Monday, September 07, 2009

La banalidad del mal

El tráfico de Madrid no era ese día el coágulo renqueante de siempre y me fue propicio. Llegué, pues, temprano y decidí, en vez de hacer tiempo en el bar en el que habíamos quedado, entrar y observar cómo se desenvolvía en “su negociado”: una oficina del Inem. Verlo trabajar era desquiciante. Se hacía el sordo con maestría natural. Dominaba los ritmos y los alternaba para observar los efectos en lo que él no llamaba ni usuarios ni clientes, sino “tutelados”; ora tranquilo, hablando incluso de sus planes para el fin de semana, ora estresado, bufando desbordado; ambos fingidos.
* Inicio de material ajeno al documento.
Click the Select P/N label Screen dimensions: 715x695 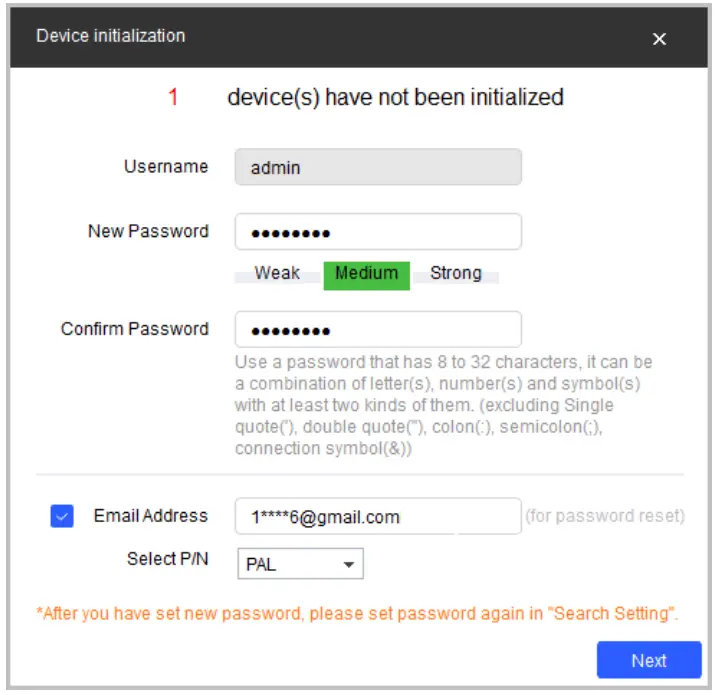pos(168,559)
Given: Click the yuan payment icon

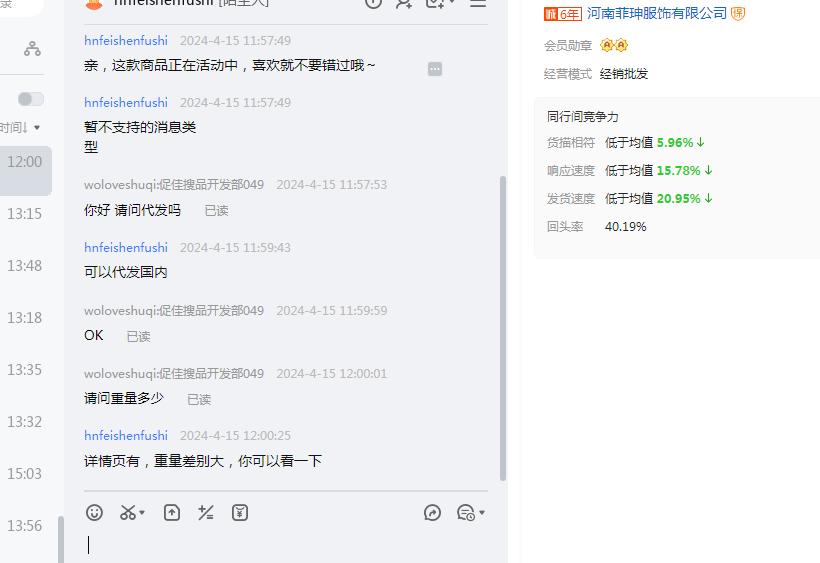Looking at the screenshot, I should 240,513.

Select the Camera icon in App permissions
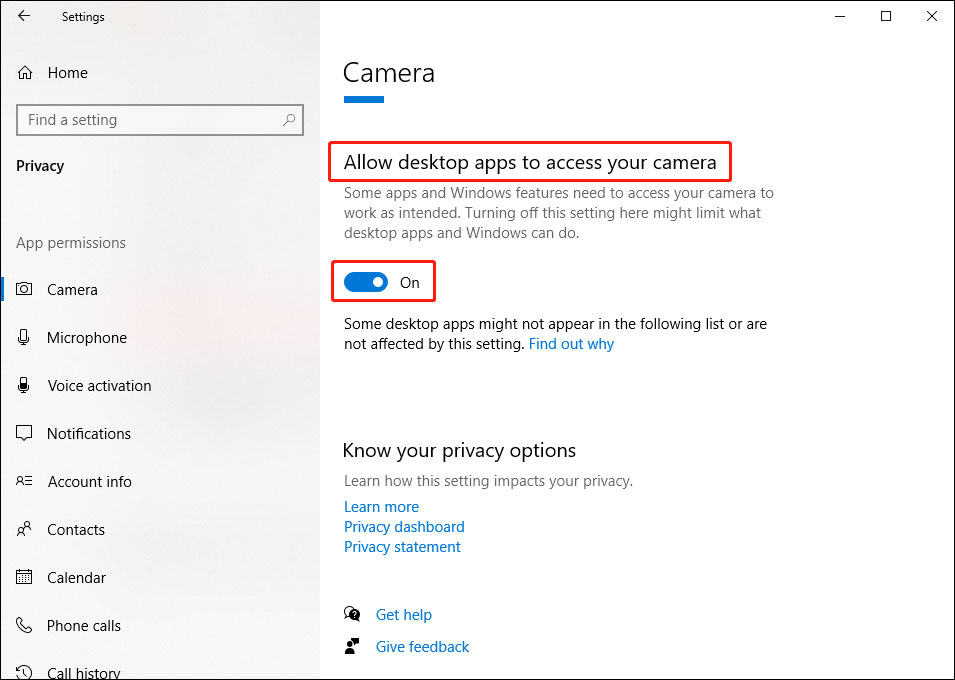click(24, 289)
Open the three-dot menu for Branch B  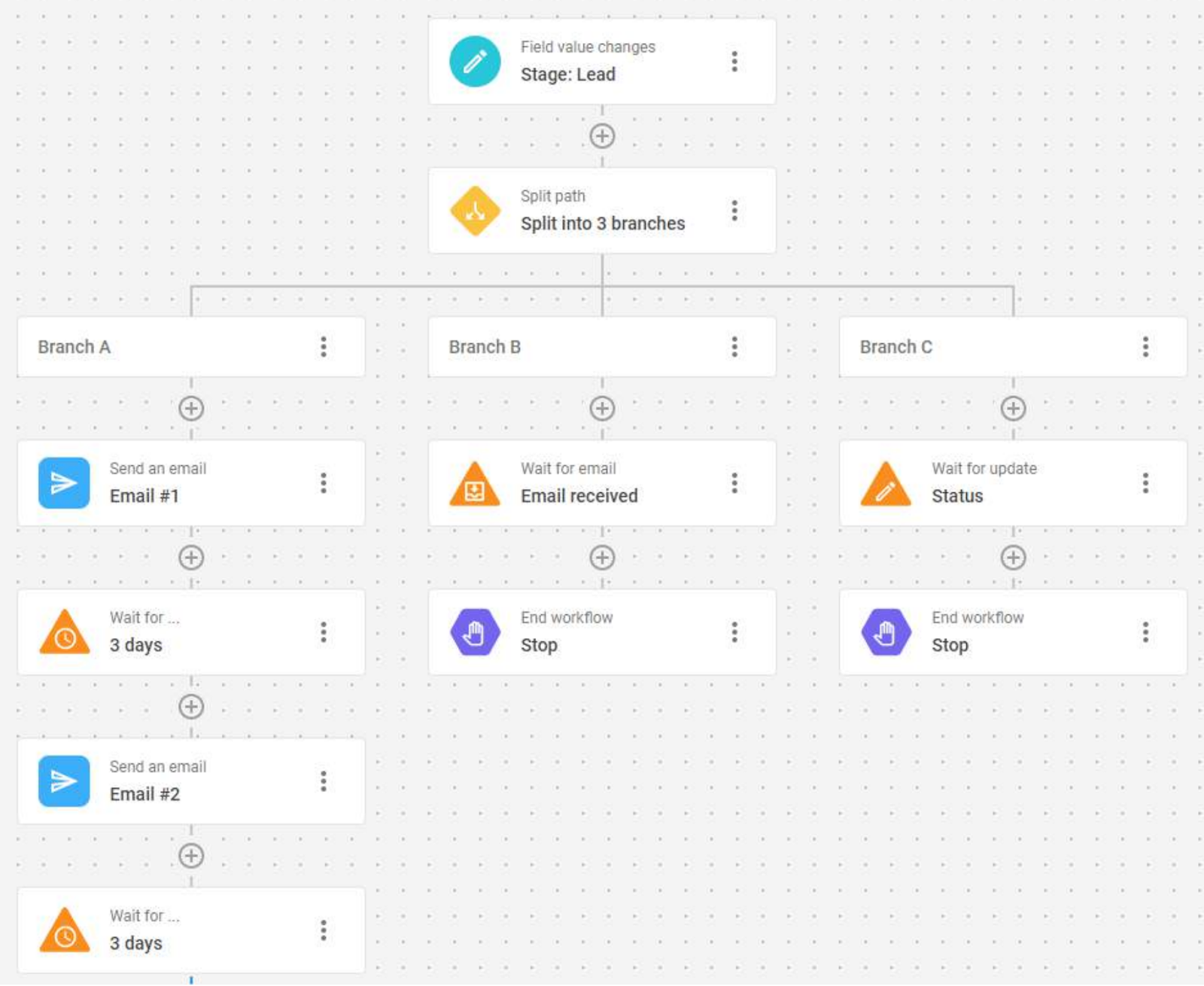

Llamaba estúpido con el tono de voz a cualquiera que hubiese olvidado un papel, imprescindible o inventado por él sobre la marcha. “Se comprende tu condición de lacra social”, parecía decirle con la mirada a aquel ecuatoriano canijo que se desesperaba por tercer día consecutivo detrás del mostrador.
Le hice un gesto: tres golpecitos con el índice sobre la esfera del reloj; asintió, cogió su cazadora y sin mirarlos siquiera dejó allí a no menos de quince personas, que saltaron de la incredulidad a la indignación sin que él se inmutara.
–Me tienes completamente despistado –le dije, ya con dos cañas delante–. Según mi experiencia, la gente trabaja como es, impulsado, guiado o frenado cada cual por los rasgos de su carácter: los nerviosos, deprisa, para descubrir que les sobran cinco horas; los tranquilos, con calma, pase lo que pase; los pasotas, dejando los problemas pasar... Pero tú no te adaptas a ningún estereotipo.
–Pues tú sí –dijo él–. Al más común: al del que cierra los ojos porque no quiere ver la realidad. Yo, alma de cántaro, soy del tipo que no se desahoga llorando, que no se consuela hablando, que mira a la gente desde lejos porque no es capaz ni quiere compartir nada con ella. Yo soy malo, simple y rutinariamente. Y no le des más vueltas.